A MILITARY museum has helped bring survival in the trenches during the First World War to life for teenagers from one of the region's schools.

Youngsters have been trying on uniforms and shouldering the guns British soldiers were issued with between 1914 and 1918, during visits to the Green Howards Museum in Richmond, North Yorkshire.

Archive footage of conditions on the front line has also added to the experience laid on for pupils from Richmond School.

Thirteen-year-old Sarah Kiani said: "I got to wear one of the uniforms and a greatcoat, which were very heavy. Reading about the war in books is one thing, but seeing the uniforms, weapons and equipment makes it all very real."

Classmate Kirsty Knight said: "The weapons are not nearly as sophisticated as the modern ones we have today.
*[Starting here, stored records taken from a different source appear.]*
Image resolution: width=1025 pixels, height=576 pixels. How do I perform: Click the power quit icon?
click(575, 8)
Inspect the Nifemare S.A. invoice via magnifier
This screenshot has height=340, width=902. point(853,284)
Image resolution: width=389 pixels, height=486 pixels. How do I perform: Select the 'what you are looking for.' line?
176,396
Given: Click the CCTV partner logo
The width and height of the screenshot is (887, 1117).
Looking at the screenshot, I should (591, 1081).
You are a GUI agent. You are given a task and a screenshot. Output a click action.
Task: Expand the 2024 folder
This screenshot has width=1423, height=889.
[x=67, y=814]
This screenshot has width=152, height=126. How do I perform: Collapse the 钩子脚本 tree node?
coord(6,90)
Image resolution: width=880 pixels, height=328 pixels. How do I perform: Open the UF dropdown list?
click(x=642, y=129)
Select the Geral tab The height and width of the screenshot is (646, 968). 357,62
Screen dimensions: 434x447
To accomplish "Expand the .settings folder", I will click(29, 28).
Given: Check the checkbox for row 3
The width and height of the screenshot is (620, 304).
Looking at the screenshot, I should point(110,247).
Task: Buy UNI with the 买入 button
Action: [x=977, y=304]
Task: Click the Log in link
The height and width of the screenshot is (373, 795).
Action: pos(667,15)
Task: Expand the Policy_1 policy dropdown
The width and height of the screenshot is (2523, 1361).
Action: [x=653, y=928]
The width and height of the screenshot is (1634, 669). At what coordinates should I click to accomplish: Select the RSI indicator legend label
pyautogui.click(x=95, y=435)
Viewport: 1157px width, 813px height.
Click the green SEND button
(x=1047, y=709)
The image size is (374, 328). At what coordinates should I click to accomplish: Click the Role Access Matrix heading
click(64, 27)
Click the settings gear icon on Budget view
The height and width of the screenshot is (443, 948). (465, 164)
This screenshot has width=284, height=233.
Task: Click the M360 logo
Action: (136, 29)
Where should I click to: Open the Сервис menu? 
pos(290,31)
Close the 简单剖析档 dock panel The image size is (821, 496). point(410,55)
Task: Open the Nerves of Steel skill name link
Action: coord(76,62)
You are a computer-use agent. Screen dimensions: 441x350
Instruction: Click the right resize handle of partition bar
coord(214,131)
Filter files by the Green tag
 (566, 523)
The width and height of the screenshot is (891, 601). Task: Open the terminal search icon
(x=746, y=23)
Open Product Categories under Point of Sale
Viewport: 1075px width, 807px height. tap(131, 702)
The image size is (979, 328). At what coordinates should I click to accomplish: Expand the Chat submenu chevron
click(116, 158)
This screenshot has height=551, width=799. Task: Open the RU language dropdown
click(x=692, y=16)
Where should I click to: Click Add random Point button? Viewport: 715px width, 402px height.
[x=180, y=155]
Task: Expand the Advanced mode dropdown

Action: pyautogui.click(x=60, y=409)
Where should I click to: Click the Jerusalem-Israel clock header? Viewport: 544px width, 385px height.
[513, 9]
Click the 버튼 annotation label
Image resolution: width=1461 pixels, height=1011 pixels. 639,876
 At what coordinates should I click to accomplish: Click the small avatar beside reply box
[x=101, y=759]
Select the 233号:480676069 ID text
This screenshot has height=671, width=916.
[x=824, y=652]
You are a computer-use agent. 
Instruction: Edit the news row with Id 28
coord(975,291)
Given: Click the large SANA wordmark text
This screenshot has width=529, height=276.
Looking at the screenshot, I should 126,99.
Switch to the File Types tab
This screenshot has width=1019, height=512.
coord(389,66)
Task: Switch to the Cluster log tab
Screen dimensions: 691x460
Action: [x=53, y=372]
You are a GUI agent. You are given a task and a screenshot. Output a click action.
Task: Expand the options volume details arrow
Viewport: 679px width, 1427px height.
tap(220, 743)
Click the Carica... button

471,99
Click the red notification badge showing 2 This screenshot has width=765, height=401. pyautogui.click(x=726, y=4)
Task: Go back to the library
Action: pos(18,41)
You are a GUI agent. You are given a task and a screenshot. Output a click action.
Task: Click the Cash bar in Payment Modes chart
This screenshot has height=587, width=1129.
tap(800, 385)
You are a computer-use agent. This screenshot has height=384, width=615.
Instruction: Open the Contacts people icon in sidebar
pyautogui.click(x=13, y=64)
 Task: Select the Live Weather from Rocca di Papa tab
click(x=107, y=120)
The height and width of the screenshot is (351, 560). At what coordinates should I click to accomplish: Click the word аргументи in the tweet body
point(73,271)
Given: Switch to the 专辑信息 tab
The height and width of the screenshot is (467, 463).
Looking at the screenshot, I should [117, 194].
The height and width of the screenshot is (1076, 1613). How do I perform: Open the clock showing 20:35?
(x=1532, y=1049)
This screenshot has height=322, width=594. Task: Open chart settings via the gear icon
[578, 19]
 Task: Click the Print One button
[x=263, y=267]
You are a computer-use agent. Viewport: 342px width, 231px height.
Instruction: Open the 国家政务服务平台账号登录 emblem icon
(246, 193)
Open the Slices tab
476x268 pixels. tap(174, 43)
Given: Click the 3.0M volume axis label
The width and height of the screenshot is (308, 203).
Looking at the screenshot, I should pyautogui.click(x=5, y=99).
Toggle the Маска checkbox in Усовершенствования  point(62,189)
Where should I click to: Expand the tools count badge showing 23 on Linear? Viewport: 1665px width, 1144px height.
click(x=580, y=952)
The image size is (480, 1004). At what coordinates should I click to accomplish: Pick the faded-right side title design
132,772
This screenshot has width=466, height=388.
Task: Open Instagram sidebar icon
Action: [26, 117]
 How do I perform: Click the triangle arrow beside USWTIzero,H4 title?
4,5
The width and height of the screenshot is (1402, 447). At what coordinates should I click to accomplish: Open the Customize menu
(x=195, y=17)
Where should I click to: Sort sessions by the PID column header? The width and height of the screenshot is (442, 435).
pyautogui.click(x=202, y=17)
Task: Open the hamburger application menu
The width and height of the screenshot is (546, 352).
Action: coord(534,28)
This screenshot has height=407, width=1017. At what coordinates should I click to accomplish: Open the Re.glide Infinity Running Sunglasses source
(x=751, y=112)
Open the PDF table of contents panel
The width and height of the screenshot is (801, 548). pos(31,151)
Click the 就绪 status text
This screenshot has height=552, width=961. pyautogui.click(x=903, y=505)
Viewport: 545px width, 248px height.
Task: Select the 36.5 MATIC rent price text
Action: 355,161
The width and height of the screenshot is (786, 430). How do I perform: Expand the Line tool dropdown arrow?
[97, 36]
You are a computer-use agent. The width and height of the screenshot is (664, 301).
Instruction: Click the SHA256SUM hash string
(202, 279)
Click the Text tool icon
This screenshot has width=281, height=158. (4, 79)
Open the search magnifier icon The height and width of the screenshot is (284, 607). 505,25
The visit has been very useful and interesting."

The Green Howards exhibition has been timed to coincide with the screening of The Trench - a BBC documentary on the Western Front, which begins on Friday night.

Museum spokesman Major Roger Chapman said: "Watching the programme will give students an idea of what the Western Front was like, but to come into the museum and handle the actual objects that their great-grandfather might have used can bring home the realities of war in a special and personal way."

History teacher Anthea Dunne said visits to the museum were backed up work already done in class during a four-week project on the Great War.

"Seeing the equipment and uniforms first-hand, and watching the film footage, brings history alive and makes it far more exciting," she said.